2011年 3月29日
村と街を対比させ見つめる

岐阜「トンネルの向こう」―限界からの地域再生

過疎化に高齢化。山間部では暮らしの維持が困難になり、市街地でも閉塞(へいそく)感が覆う。二つの地域を対比させながら「トンネル」の先に再生の光を求める動きを探る企画を昨年末から始めた。第1章(12・30~1・4)は1面で高山市高根町、社会面で岐阜市柳ケ瀬の年越しルポを並行掲載した。

高根町は標高千メートルの山間地。2005年に高山市に編入されてから人口が急減、小中学校もすべて廃校となり約700人の人口が約460人となった。高齢化率は34%から48%になり地域の衰退が急速に進んだ。しかし住民たちは大みそかの夜から家族で食べる伝統の「年取り料理」の準備にいそしみ、お年寄りの共同住宅に年越しそばを差し入れる。「田の神様」に初詣でをし、閉校した旧高根中学校の最後の卒業生7人の成人式も行われた。

▶ **記述課題 1**:
岐阜の地域再生企画の記事では、高根町は何年に高山市へ編入されたとされていますか。
▶ **記述課題 2**:
岐阜の地域再生企画の記事を、最後の文の後から書き継いでください。

▶ **表示情報**:
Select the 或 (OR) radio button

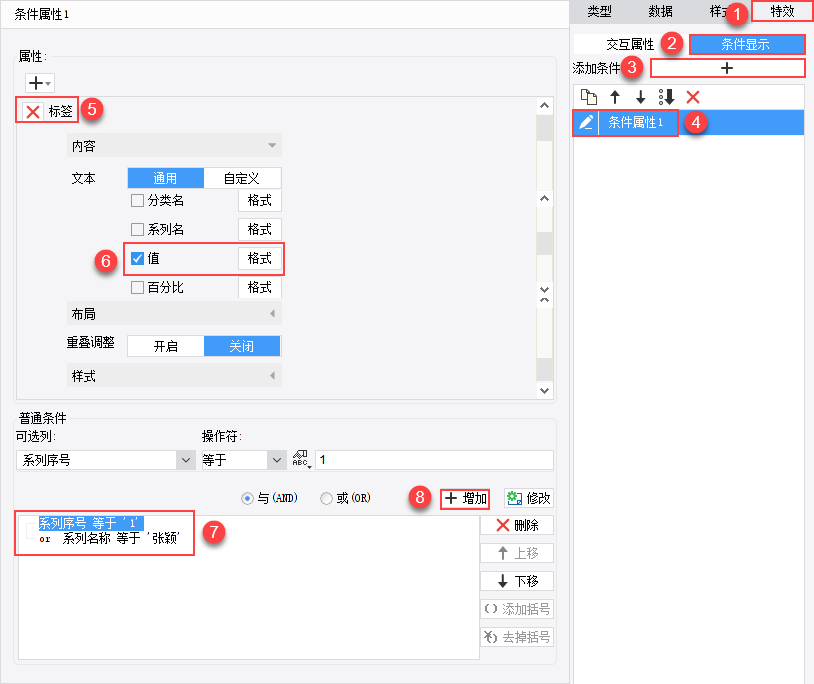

▶ **課題の結果 1**:
2005年です。

▶ **課題の結果 2**:
柳ケ瀬は「柳ケ瀬ブルース」で知られた繁華街。かつては年越しの買い出し客や忘年会客であふれた。今は下りたシャッターが目立ち、大みそかの夜も静けさが覆う。そんな中で十数人の商店主たちが鍋を囲み、絆を深めつつ新年を迎えた。正月もひっそり始まったが、商店主たちは再びのにぎわいを願って初詣で。街の一角にある百貨店には大行列もできた。

第2章(1月下旬)は高根町のお年寄りが厳冬期に共同生活を送る「のくとい館」を取材。長く暮らす地域を「ついのすみか」とする試みに光を当てた。第3章(2月下旬)は柳ケ瀬の戦後からの盛衰をたどることで復興の道を探った。

 「村も街も衰退している現状を冷静に見つめることで、何か新しい生き方を見つけ出したい」と一川哲志報道部長。今後も両地域に焦点を当てながら夏まで続ける予定だ。何度も高根に泊まり込んだ沢野都、にぎわう柳ケ瀬を知らなかった西山歩の両女性記者が担当。(審査室)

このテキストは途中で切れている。